Cette distinction est essentielle : le Tribunal n’a pas ignoré l’existence d’autres preuves, mais a considéré que la validité de l’étude décisive devait être suffisante pour soutenir la classification. En effet, le Tribunal a considéré que contrairement à l’étude Lee « ce n’est pas sur la base du demi-temps d’élimination pulmonaire et de la dose ainsi que de la concentration en particules de dioxyde de titane que le CER avait tiré ses conclusions sur le niveau de surcharge pulmonaire mesuré dans le cadre de l’étude Heinrich et donc sur l’acceptabilité des résultats de cette étude » (considérant 92).

Cependant, la Cour a relevé que l’étude présentait des lacunes méthodologiques importantes, et que le calcul Morrow, destiné à renforcer sa plausibilité, reposait sur des hypothèses contestables, en particulier sur la densité des particules et des agglomérats. Ces défauts ont conduit à qualifier de manifestement erronée l’appréciation du CER et de la Commission, ce qui justifie l’annulation de la classification.

Par ailleurs, l’arrêt met l’accent sur la notion de propriété intrinsèque : une substance ne peut être classée cancérogène que si elle présente une capacité inhérente à provoquer le cancer, indépendante de conditions expérimentales particulières ou de paramètres méthodologiques. Dans le cas du dioxyde de titane, les effets observés ne suffisaient pas à établir une propriété intrinsèque, car ils résultaient de phénomènes non spécifiques liés à la surcharge pulmonaire par accumulation de particules insolubles et non à une toxicité propre au TiO₂.

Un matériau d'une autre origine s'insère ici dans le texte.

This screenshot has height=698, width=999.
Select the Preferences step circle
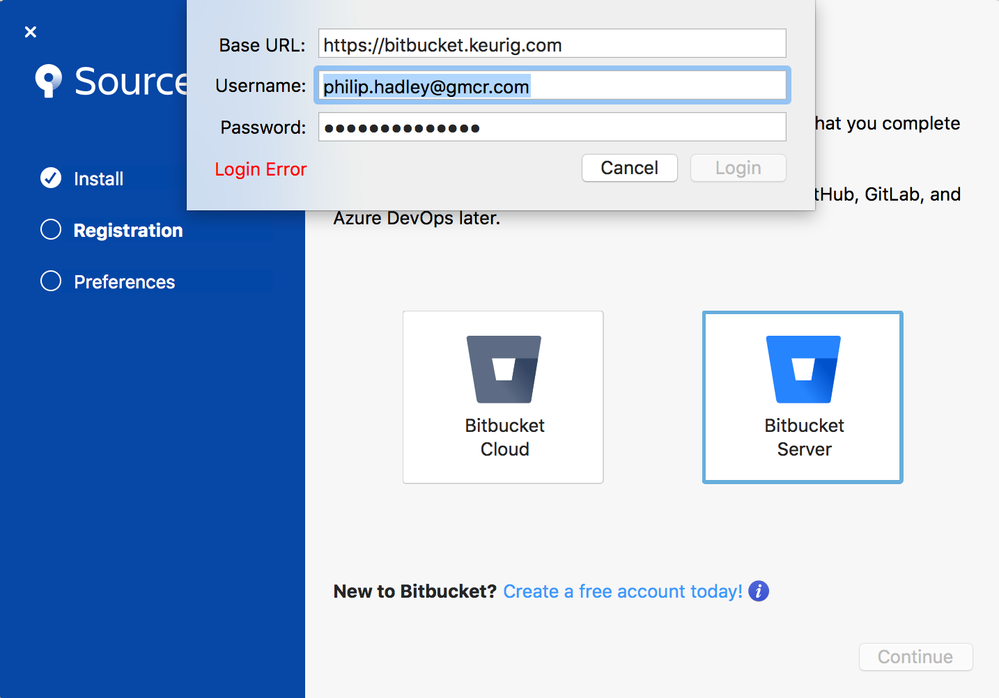coord(51,281)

Ainsi, la Cour consacre une double exigence : la classification doit reposer sur des données scientifiques solides, et ces données doivent permettre d’établir une propriété intrinsèque de la substance, condition juridique fondamentale de la légalité des classifications harmonisées.

II. L’encadrement du contrôle juridictionnel face à l’expertise scientifique et aux études décisives

La Cour a réaffirmé que le juge de l’Union n’est pas un expert scientifique et ne peut se substituer aux autorités spécialisées. Il doit toutefois vérifier que les évaluations scientifiques ne révèlent pas une erreur manifeste d’appréciation, conformément à la jurisprudence antérieure (arrêts du 21 juillet 2011, Nickel Institute, C-14/10, EU:C:2011:503, point 60, ainsi que du 9 novembre 2023, Chemours Netherlands/ECHA, C-293/22 P, EU:C:2023:847, point 134). 

Le paramètre de densité utilisé dans le calcul Morrow illustre ce contrôle : le CER avait choisi la densité intrinsèque des particules (4,3 g/cm³), tandis que le Tribunal a estimé que la densité réelle des agglomérats devait être prise en compte (plus faible). Si le Tribunal a frôlé la limite de sa compétence, la Cour a confirmé qu’il n’a pas substitué son appréciation et « dénaturé les éléments de preuve », mais a constaté une erreur manifeste, garantissant la cohérence et la rationalité de l’évaluation scientifique.

La Cour a rattaché ce contrôle à l’exigence de motivation. Toute décision de classification doit expliquer « de manière claire et intelligible » pourquoi les données retenues suffisent à démontrer une propriété intrinsèque. Cette exigence permet au juge de sanctionner des incohérences ou des insuffisances scientifiques sans empiéter sur l’expertise technique des agences.

Toutefois, la Commission alerte sur cette déclassification qui ne tiendrait pas assez compte du contexte et de la finalité du règlement n°1272/2008 et méconnaîtrait le principe de précaution. Selon elle, il devrait être considéré que la composition chimique d’une substance ne suffirait pas nécessairement à en déterminer les propriétés intrinsèques, susceptibles d’entraîner sa classification comme substance dangereuse. En outre, l’absence de prise en considération des effets cancérogènes d’une substance dans le cadre de sa classification et de son étiquetage harmonisés limite la communication d’informations sur cette base et la capacité des utilisateurs à prendre des précautions appropriées, et empêche l’application d’autres actes législatifs fondés sur l’évaluation des risques.